TASK DIRECTIONS: Set down the listing below exactly as it appears, from the line containing "The width and height of the screenshot is (1433, 840)." through the end of the listing, both ends included.

MATERIAL FOR THIS TASK:
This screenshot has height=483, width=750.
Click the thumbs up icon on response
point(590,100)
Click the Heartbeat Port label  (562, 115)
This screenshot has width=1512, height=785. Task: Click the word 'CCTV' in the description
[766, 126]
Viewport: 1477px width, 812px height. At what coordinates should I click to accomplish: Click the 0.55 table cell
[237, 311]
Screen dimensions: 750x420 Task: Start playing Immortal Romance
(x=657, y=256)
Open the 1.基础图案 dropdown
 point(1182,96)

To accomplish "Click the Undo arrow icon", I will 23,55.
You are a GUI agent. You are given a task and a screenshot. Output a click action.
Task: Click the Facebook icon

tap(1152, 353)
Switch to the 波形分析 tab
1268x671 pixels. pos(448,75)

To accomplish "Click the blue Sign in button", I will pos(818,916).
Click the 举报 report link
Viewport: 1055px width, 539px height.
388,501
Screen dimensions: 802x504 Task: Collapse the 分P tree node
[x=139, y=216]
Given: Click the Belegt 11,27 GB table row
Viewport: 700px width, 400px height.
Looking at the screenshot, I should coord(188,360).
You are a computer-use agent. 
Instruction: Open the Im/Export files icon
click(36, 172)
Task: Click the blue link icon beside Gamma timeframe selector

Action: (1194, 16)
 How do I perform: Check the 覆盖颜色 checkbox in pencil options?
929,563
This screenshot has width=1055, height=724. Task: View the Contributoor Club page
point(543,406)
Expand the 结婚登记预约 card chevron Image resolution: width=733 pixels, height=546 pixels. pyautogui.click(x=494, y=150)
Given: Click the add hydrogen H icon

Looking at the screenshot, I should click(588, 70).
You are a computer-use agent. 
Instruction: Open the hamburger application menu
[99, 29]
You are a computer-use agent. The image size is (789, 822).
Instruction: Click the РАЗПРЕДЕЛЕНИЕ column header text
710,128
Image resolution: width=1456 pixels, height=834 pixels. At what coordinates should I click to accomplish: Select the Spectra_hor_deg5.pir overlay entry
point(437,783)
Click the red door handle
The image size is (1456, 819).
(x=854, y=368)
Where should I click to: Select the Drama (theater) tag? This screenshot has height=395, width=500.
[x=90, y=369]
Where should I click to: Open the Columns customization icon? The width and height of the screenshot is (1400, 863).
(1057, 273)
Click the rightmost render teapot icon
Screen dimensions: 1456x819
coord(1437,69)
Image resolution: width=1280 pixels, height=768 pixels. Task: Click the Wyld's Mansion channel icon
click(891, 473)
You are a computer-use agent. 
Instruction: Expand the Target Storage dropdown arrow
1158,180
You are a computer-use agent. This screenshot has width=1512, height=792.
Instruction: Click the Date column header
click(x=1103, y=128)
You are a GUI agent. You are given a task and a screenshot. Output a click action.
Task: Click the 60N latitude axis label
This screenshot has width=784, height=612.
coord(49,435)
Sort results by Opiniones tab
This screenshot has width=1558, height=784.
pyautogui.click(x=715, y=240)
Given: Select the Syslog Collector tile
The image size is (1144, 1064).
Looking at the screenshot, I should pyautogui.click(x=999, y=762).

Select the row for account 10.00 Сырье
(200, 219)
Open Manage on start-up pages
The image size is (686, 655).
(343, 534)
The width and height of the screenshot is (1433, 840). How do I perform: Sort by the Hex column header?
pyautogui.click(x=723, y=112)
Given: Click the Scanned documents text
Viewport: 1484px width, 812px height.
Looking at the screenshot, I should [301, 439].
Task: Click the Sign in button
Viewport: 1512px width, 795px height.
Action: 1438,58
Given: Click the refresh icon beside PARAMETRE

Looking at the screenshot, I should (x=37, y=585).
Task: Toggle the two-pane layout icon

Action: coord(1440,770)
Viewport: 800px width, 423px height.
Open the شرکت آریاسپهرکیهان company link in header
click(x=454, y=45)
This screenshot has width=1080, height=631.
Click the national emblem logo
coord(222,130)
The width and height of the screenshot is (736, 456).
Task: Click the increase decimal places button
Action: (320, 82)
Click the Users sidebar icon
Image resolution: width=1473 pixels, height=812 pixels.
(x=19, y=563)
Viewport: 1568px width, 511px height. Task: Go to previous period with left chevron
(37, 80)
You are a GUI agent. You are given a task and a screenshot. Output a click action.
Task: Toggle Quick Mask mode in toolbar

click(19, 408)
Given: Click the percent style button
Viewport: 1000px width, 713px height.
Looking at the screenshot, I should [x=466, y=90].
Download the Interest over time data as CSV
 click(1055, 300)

SOLUTION TO THE PROBLEM:
The width and height of the screenshot is (1433, 840). How do I perform: Sort by the Hex column header?
pyautogui.click(x=723, y=112)
Given: Click the Scanned documents text
Viewport: 1484px width, 812px height.
Looking at the screenshot, I should [301, 439].
Task: Click the Sign in button
Viewport: 1512px width, 795px height.
Action: 1438,58
Given: Click the refresh icon beside PARAMETRE

Looking at the screenshot, I should (x=37, y=585).
Task: Toggle the two-pane layout icon

Action: coord(1440,770)
Viewport: 800px width, 423px height.
Open the شرکت آریاسپهرکیهان company link in header
click(x=454, y=45)
This screenshot has width=1080, height=631.
Click the national emblem logo
coord(222,130)
The width and height of the screenshot is (736, 456).
Task: Click the increase decimal places button
Action: (320, 82)
Click the Users sidebar icon
Image resolution: width=1473 pixels, height=812 pixels.
(x=19, y=563)
Viewport: 1568px width, 511px height. Task: Go to previous period with left chevron
(37, 80)
You are a GUI agent. You are given a task and a screenshot. Output a click action.
Task: Toggle Quick Mask mode in toolbar

click(19, 408)
Given: Click the percent style button
Viewport: 1000px width, 713px height.
Looking at the screenshot, I should [x=466, y=90].
Download the Interest over time data as CSV
 click(1055, 300)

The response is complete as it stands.